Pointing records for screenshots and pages
☆ ☆ ☆
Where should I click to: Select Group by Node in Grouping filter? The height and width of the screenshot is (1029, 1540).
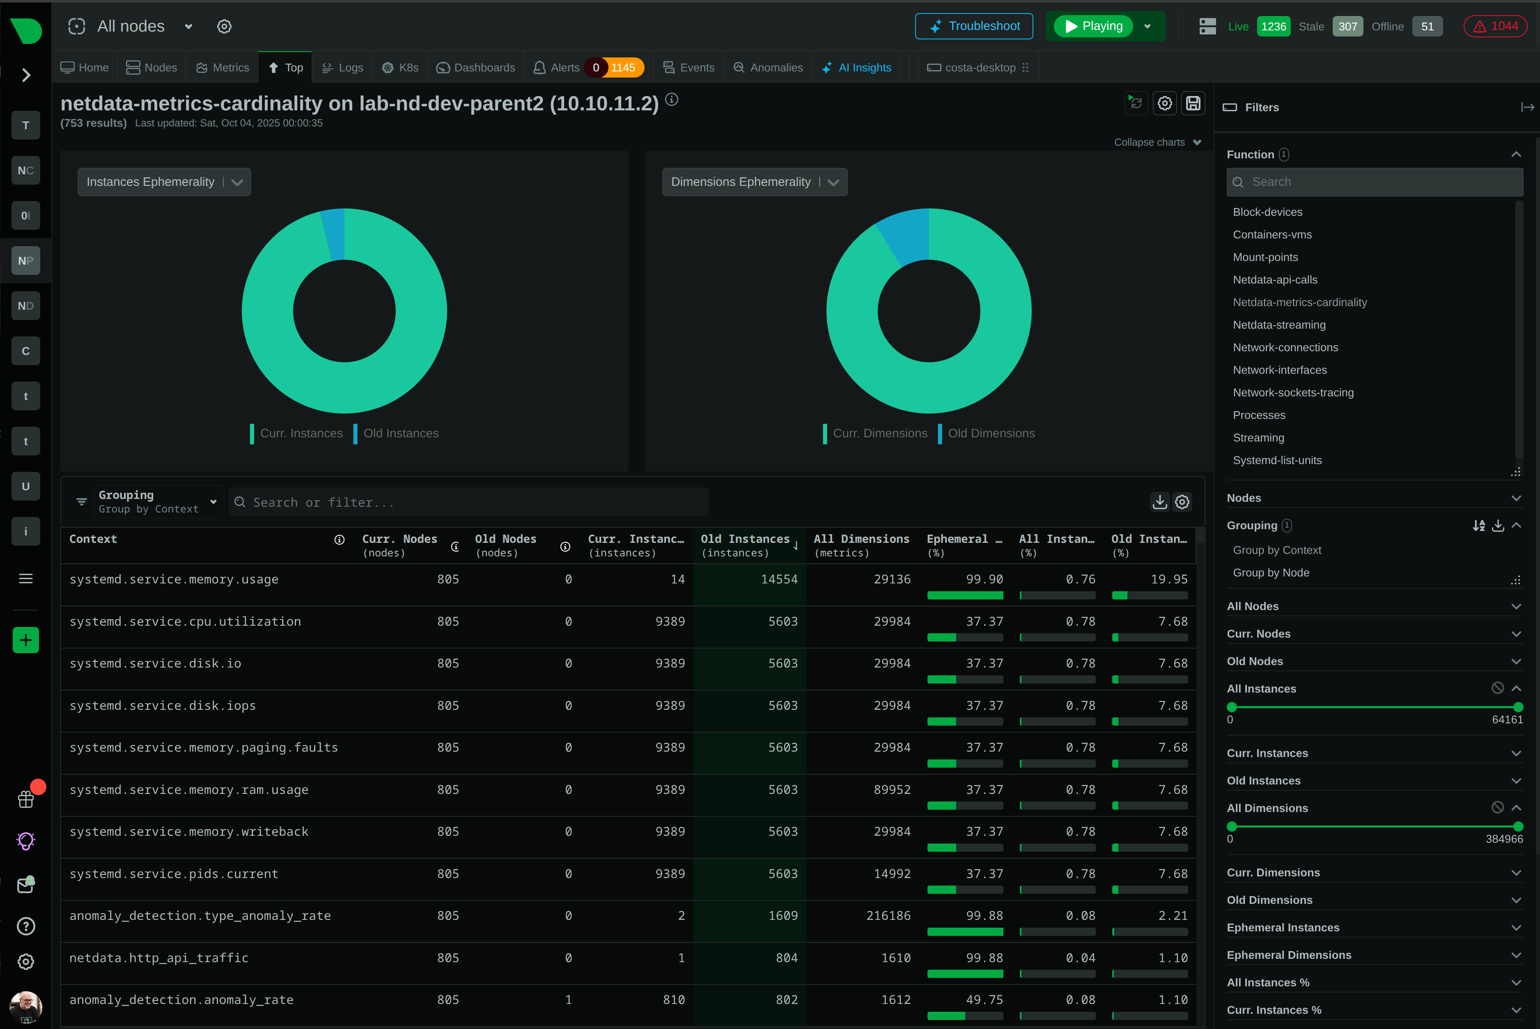1271,572
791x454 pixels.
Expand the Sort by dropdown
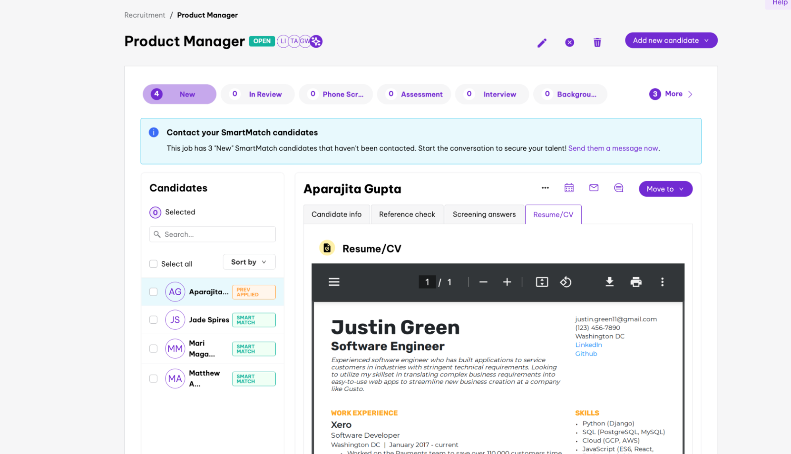point(249,262)
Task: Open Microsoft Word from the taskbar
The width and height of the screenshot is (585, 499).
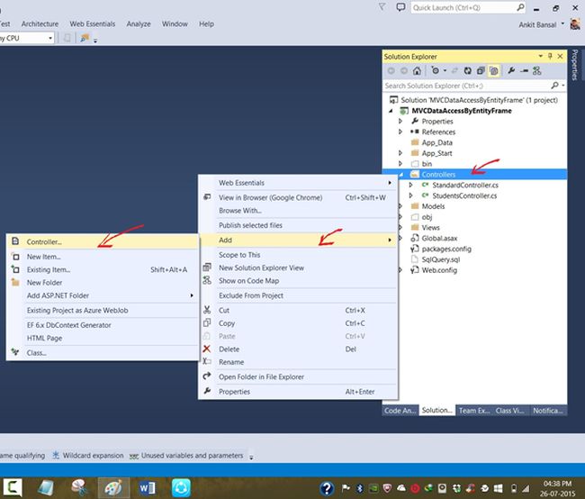Action: (145, 486)
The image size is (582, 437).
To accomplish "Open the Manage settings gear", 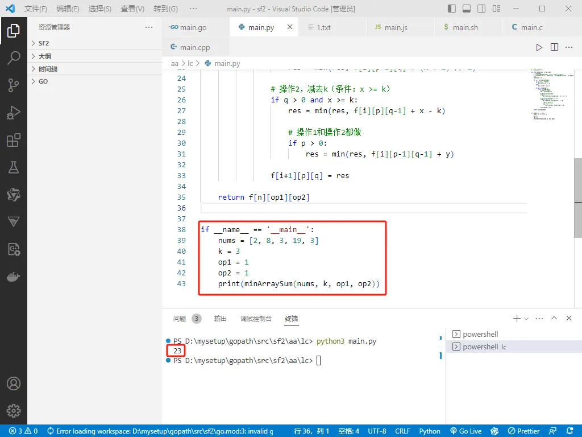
☆ ☆ ☆
WORK REQUIRED :: Identify every line of the records that contains the string "height". Case counts.

RESULT ::
Where should I click to: Select Group by Node in Grouping filter? The height and width of the screenshot is (1029, 1540).
The width and height of the screenshot is (585, 499).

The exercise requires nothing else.